Lucky still, the one who writes later, shaking. Acrobatic at last, the
sweater,
elastic as breath that enters what shape it is asked to.
Patient the table; unjudging, the ample, refillable cup.
Irrefusable, the shape the sweater is given,
stretched in the shoulders, sleeves lengthened by unmetaphysical
pullings on.

“Sweater” by Jane Hirshfield from Come, Thief. © Knopf, 2011.

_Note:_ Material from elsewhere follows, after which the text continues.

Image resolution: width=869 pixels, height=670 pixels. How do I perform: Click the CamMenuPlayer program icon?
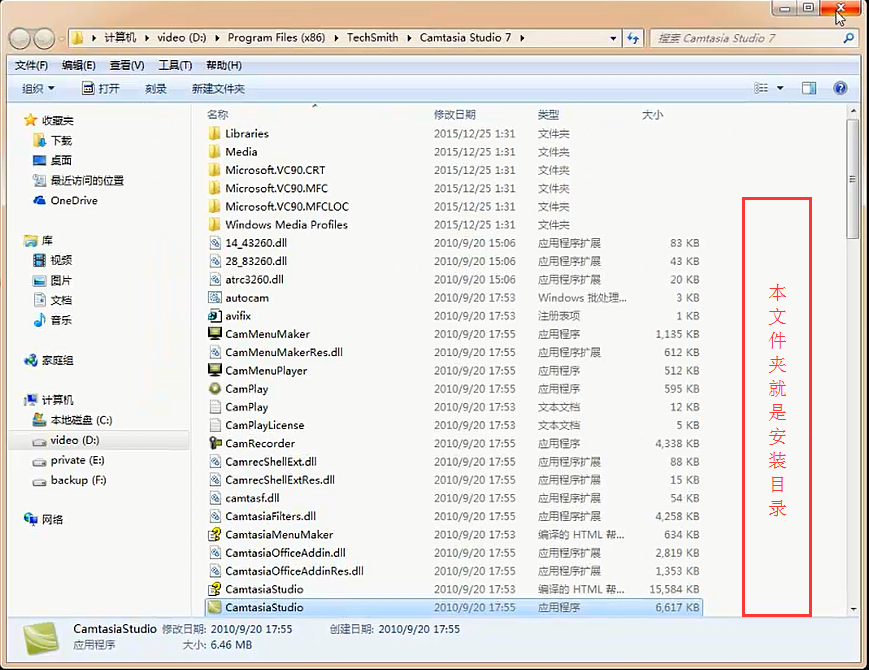[x=214, y=371]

Wishing you a happy weekend,

Hungryphil

Food Poem – The Idea of Living by Joyce Sutphen

This poem reverses the idea that we eat to nourish the body and instead suggests we have a body in order to eat. I love the celebration of embodied sensual experience! I hope you do too 🙂

It has its attractions,
chiefly visual: all those

shapes and lines, hunks
of color and light (the way

the gold light falls across
the lawn in early summer,

the iridescent blue floating
on the lake at sunset),

and being alive seems
to be a necessity if you want

to sit in the sun or rub your
toes in the sand at the beach.

You need to be breathing
in order to eat paella and

drink sangria, and making love
is quite impossible without

a body, unless you are one
of those, given – like gold –
to spin in airy thinness forever.

“The Idea of Living” by Joyce Sutphen from Modern Love & Other Myths. © Red Dragonfly Press, 2015.